Lorsqu’on l’informe qu’au Québec, certaines personnalités aiment répéter — sur diverses tribunes — qu’« on n’a plus le droit de rien dire », Chelsea Handler ne s’émeut pas. En tant qu’humoriste réputée pour son franc-parler, elle n’a jamais senti qu’elle n’était pas libre de dire ce qu’elle voulait.

« Tout ce qu’on demande aux gens, c’est qu’ils arrêtent d’être racistes et sexistes, résume-t-elle. C’est tout ce qu’on veut. Ce n’est pas très restrictif. Si tu n’es pas assez intelligent pour respecter ces limites, qui sont somme toute assez claires, tu devrais réévaluer ta carrière. Ce n’est pas un défi particulièrement élevé de devoir manœuvrer à l’intérieur de certains paramètres rehaussés. Ça en dit long sur ton vrai talent, si tu n’y arrives pas. »

À l’écouter parler, on comprend que Chelsea Handler n’a plus de patience envers ses collègues qui crient à la censure.

« Ton job, ce n’est pas de discriminer, c’est de faire rire les gens et d’alimenter la discussion. Et promouvoir le vivre-ensemble et l’inclusion. Tout le monde se plaint que tout est trop politiquement correct, qu’on ne peut pas dire telle chose, qu’on ne peut pas dire telle autre chose. L’idée, ce n’est pas de résister au changement en disant : “Ahhhh ! Je ne peux pas faire mon travail !” Ça, c’est la voie facile. Il faut être capable de s’adapter à l’époque dans laquelle on vit. »

En thérapie

Ces jours-ci, Chelsea Handler manque d’heures pour mener à terme ses nombreux projets. Entre deux performances au micro, elle termine l’écriture d’un nouveau livre. Au départ, l’ouvrage devait s’appeler The Filipino in Me (en français, Le Philippin en moi), en clin d’œil à l’humoriste Jo Koy, qu’elle a fréquenté durant la dernière année, mais puisque le couple vient d’annoncer sa rupture (quelques heures seulement après notre entrevue), on ignore quel sort lui sera réservé.

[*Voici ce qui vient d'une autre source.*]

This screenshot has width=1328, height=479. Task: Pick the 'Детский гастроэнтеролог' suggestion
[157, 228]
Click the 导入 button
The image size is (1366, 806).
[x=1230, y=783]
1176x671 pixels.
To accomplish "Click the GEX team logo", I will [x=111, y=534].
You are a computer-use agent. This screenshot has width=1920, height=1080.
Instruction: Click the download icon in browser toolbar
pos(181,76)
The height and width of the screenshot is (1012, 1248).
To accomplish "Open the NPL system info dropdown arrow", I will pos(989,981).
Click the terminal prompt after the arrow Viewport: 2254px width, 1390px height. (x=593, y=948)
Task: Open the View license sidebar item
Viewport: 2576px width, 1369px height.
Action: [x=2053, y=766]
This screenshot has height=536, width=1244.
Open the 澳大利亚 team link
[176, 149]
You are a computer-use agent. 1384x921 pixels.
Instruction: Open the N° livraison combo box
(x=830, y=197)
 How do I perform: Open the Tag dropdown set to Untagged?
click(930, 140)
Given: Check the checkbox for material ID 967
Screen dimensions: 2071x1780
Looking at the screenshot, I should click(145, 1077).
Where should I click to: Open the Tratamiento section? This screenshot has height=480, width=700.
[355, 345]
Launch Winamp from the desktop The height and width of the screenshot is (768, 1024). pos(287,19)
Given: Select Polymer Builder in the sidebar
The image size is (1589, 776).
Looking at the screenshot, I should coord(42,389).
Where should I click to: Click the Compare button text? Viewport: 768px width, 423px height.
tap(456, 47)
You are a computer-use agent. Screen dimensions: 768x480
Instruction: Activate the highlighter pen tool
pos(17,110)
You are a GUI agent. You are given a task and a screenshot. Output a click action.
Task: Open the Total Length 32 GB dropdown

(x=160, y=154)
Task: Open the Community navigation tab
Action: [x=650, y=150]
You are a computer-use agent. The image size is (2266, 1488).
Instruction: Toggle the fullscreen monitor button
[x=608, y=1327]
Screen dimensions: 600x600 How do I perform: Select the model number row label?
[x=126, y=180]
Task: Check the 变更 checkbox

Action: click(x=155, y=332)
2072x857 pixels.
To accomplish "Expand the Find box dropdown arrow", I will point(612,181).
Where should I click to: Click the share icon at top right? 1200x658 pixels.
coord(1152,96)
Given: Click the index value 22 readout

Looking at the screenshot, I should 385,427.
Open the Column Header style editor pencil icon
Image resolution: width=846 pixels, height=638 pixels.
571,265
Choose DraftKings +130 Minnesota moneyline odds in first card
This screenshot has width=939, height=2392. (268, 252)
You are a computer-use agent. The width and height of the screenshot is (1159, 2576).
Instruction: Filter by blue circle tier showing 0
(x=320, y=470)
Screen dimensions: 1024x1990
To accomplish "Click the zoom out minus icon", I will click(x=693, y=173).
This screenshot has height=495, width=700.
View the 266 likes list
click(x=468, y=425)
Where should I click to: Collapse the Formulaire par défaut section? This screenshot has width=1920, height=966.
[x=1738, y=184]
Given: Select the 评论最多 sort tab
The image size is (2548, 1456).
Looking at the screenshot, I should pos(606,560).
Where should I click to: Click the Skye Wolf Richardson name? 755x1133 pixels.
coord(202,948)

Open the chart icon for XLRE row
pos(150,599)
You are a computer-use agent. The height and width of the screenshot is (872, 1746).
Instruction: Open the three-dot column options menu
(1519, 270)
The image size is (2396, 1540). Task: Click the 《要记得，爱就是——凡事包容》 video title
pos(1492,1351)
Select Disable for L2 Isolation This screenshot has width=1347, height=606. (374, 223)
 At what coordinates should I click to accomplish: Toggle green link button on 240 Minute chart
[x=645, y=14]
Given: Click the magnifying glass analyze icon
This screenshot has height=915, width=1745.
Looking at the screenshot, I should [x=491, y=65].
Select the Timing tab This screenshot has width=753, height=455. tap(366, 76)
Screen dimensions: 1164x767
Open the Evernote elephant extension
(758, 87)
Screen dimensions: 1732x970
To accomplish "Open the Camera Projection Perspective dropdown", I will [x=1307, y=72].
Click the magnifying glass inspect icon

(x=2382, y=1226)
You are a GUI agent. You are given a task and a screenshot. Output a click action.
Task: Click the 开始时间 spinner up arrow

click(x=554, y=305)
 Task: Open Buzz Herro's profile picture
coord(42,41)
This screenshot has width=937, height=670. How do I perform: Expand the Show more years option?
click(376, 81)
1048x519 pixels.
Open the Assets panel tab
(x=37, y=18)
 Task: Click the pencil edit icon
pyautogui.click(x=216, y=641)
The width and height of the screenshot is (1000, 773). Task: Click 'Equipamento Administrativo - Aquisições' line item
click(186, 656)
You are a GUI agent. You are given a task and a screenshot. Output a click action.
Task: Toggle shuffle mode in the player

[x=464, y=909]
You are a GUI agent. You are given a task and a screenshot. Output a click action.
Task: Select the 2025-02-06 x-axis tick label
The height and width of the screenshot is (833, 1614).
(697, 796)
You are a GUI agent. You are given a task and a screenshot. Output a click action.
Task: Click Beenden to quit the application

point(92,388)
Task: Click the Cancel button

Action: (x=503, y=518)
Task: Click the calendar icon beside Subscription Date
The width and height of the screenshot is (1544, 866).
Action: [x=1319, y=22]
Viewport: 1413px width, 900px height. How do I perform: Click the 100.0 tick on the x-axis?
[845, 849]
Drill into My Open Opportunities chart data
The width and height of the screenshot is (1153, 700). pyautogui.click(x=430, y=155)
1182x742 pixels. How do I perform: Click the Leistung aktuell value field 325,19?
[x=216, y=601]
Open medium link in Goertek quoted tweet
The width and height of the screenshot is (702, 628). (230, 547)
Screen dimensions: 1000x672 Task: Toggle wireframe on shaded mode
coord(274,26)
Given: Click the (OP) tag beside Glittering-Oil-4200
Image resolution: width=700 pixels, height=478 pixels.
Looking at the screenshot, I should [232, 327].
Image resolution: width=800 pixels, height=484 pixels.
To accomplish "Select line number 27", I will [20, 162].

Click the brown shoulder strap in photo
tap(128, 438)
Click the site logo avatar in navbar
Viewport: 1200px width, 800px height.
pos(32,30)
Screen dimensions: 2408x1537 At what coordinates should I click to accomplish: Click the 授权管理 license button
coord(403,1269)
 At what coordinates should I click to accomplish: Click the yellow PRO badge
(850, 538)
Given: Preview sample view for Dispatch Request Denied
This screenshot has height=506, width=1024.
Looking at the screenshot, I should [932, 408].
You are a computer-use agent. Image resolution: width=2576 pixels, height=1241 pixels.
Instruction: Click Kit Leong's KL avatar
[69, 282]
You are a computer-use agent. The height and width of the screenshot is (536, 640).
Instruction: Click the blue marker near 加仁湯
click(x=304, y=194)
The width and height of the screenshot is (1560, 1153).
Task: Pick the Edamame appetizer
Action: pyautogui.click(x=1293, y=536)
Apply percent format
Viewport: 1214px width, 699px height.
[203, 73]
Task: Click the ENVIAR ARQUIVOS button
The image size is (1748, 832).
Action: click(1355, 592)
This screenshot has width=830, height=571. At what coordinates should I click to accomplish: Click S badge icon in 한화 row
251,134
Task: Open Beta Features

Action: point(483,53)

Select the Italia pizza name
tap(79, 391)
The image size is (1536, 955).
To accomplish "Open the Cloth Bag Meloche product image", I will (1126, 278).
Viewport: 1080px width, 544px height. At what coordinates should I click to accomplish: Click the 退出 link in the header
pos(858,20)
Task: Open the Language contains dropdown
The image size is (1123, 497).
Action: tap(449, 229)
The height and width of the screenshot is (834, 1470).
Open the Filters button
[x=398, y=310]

La vedette prépare également une série télé semi-autobiographique pour Peacock, la plateforme de diffusion en continu du réseau NBC.

« Ça risque d’être tout nouveau pour moi. Je n’ai jamais joué mon propre rôle à la télévision avant. Ce sera super excitant. Ce sera un peu comme Curb Your Enthousiasm, mais avec moi, en thérapie, qui tente de comprendre pourquoi je suis devenue une aussi grosse bitch. »

Chelsea Handler anime un gala Just For Laughs avec comme invités Salma Hindy, Vanessa Gonzalez, Atsuko Okatsuka, Adam Christie, Sam Jay, Tommy Little, Jay Jurden et Celeste Barber. Au Théâtre Maisonneuve, le jeudi 28 juillet à 19 h.